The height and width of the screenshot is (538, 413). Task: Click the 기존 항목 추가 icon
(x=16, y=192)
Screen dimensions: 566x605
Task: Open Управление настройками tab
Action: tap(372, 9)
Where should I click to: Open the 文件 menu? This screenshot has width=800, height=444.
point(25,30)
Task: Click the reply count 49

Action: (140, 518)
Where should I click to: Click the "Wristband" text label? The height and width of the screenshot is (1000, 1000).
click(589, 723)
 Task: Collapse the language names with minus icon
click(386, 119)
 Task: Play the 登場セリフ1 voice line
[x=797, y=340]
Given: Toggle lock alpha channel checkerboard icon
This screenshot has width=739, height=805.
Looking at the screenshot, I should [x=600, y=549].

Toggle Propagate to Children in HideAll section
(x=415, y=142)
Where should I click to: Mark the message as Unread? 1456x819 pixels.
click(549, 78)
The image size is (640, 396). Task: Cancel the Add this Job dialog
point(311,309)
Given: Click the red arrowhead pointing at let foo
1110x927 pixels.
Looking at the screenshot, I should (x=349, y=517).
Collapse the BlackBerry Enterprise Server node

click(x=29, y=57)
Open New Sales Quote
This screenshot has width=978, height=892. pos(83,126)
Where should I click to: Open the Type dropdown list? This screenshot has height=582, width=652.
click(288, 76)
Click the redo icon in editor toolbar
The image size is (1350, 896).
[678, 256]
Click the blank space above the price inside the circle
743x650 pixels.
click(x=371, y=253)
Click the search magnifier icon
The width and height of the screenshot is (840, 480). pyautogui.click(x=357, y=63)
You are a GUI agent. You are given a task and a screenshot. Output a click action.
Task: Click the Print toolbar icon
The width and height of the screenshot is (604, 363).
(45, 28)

+---+

■ EXERCISE DESCRIPTION ■
Out of the data above, transcribe exactly and only the lines starting with the line that has "Task: Play the 登場セリフ1 voice line" and going on through the line that has "Click the redo icon in editor toolbar", both included.

■ OUTPUT OF THE EXERCISE ■
 Task: Play the 登場セリフ1 voice line
[x=797, y=340]
Given: Toggle lock alpha channel checkerboard icon
This screenshot has width=739, height=805.
Looking at the screenshot, I should [x=600, y=549].

Toggle Propagate to Children in HideAll section
(x=415, y=142)
Where should I click to: Mark the message as Unread? 1456x819 pixels.
click(549, 78)
The image size is (640, 396). Task: Cancel the Add this Job dialog
point(311,309)
Given: Click the red arrowhead pointing at let foo
1110x927 pixels.
Looking at the screenshot, I should (x=349, y=517).
Collapse the BlackBerry Enterprise Server node

click(x=29, y=57)
Open New Sales Quote
This screenshot has width=978, height=892. pos(83,126)
Where should I click to: Open the Type dropdown list? This screenshot has height=582, width=652.
click(288, 76)
Click the redo icon in editor toolbar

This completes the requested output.